Part I of this article offers a brief explanation of the Court’s “whack-a-mole” game theory in federal Indian law, including the concept of “implicit divestiture” of tribal powers, a concept on which all of “whack-a-mole” game theory rests. Part I also offers some discussion of how this theory was applied by the Court in Atkinson v. Shirley and Nevada v. Hicks. Part II takes note of some of the long-standing principles of federal Indian law and identifies some of the themes and techniques that the Court has used to reach results that are inconsistent with long-standing principles of federal Indian law. Part II also suggests that the cumulative effect of the Court’s use of these themes and techniques demonstrates that over the last quarter century the Court has taken for itself the law-making role in Indian affairs that, under the Con¬stitution, rightly belongs to Congress.

Parts III and IV move on to the realm of environmental law. Part III raises some issues regarding the implications of the Court’s recent case law for the policy of the U.S. Environmental Protection Agency (EPA) in Indian country, a policy that has been in place since 1984. Part IV offers a fairly conservative line of reasoning, drawing on federal preemption in the Indian law context, supporting the conclusion that the Court’s “whack-a-mole” game theory is simply not relevant in the realm of environmental and cultural resources law.

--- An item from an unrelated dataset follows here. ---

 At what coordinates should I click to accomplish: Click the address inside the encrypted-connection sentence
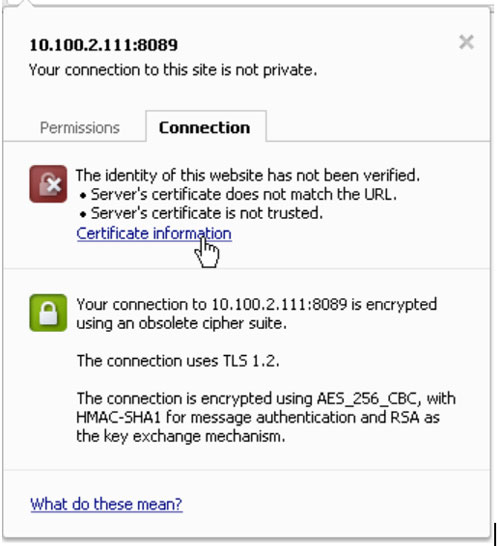pyautogui.click(x=279, y=304)
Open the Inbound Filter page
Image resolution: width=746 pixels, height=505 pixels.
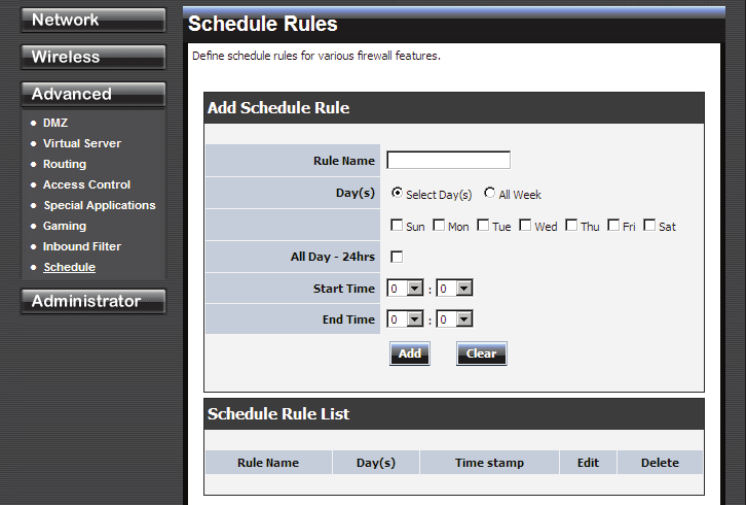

In essence, this line of reasoning runs like this: (a) ” whack-a-mole” game theory is based on the concept of implicit divestiture; (b) the Court invented implicit divestiture to deal with a situation in which there were no statutes or treaties from which to discern the intent of Congress; (c) in the realm of environmental and cultural resources law, Congress has enacted statutes that reflect the assumption that these are subjects in which the tribes do possess retained inherent sovereignty; therefore, (d) it is inappropriate to apply the concept of implicit divestiture, and (e) the proper inquiry is whether a state may exercise concurrent jurisdiction or whether the field has been preempted by operation of federal law. I offer this line of reasoning with no pretense that the current Court would find it persuasive the Court’s disregard for long-standing principles of federal Indian law renders representation of tribes before the Court a very risky endeavor.

Part V offers some observations on seeking legislation to reclaim the role of Congress in the field of federal Indian law, including a constitutional line of reasoning based on the doctrine of separation of powers and a line of reasoning based on international human rights law. I hope to develop the human rights line of reasoning in more detail in subsequent work.